What is good code? That is not a question easily answered. But sometimes you need to do a quick assessment on the state of a software project. When I get my hands on a new collection of code, these are the steps I take for a first assessment on how easy the project will be to work with. How far I get depends on how much time I have and how the code is. Language and framework will also matter for how important each step is, and how well I can answer the questions. Some findings will make me entirely skip the rest of the section, as if there are no tests the rest of that section makes no sense. There are also not always a “right” and a “wrong” answer to the questions, not only objectively but also from my subjective view. For me, the most important thing is to know what I am getting myself into. I hope it can be helpful for others too. My steps are:

1. Get the code

  • How are the dependencies managed?
  • Are there a lot of deprecations and exploits found for the dependencies?
  • Is the code “older” than its first commit? That can happen if the project starts as a copy of an older project.
  • If it should compile, does it compile?

2. Run the code

  • Is there a readme?
  • If there is a readme and I follow it, will I have the project running on my computer?
  • If the readme is missing, or is not leading to a running project, what is missing?
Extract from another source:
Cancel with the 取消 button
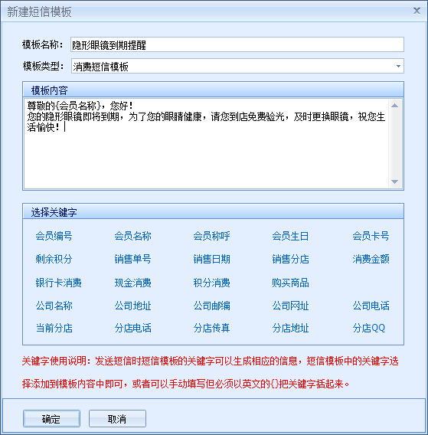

How much work would it be to fix it?
  • How are secrets handled?
  • Do I need anything besides the code to run things on my computer?
  • Is the setup extra complicated compared to similar projects?
  • Is the project prepared for new developers in some other way than a readme?

3. Tests

  • Are there tests?
  • It there are tests, can I run them after following the readme?
  • Can I run the tests on a computer not connected to the internet?
  • What is the coverage for the tests, using metrics available?
  • What is the proportion between unit tests and integration tests?
  • Are the tests correctly labeled as unit/integration/system… tests depending on what they do test?
  • How is sensitive information, as secrets, handled for tests?
  • How is the test data managed?
  • Can I break the tests by changing the code?
  • If I change the code will it break any tests?
  • How much work is it to write the next test?

4. Read the code

  • Can I see the domain in the naming and/or the types?
  • How much code is there? In how big chunks is it grouped (files, classes, functions)?
  • Are there private/inner methods/functions/objects?
  • Is there a linter? Does it produce any errors or warnings? What kind of rules are enforced?
  • Does the code have the feel of the language it is written in or can I sense an “accent” from another programming language?
  • How are external dependencies used? Are they isolated or intertwined with the business logic?
  • How is data transfer done (network/storage)? Is it scattered over the code or done in one place?
  • Are there a lot of dependencies/imports for each piece of code?
  • How is error handling done?
  • What does the cyclomatic complexity look like in general? How is control flow managed? How is iteration and data manipulation done?
  • Are there global state, magic numbers or other implicit dependencies for objects and functions?
  • How big portion of the code do I need to read more than once to understand what it does?
  • If I try to refactor the code somewhere random, perhaps extracting a method, how hard is it?

5. Version control

  • How big are the changes in the commits?
  • How many files do each commit touch?
  • Can i make sense of the messages?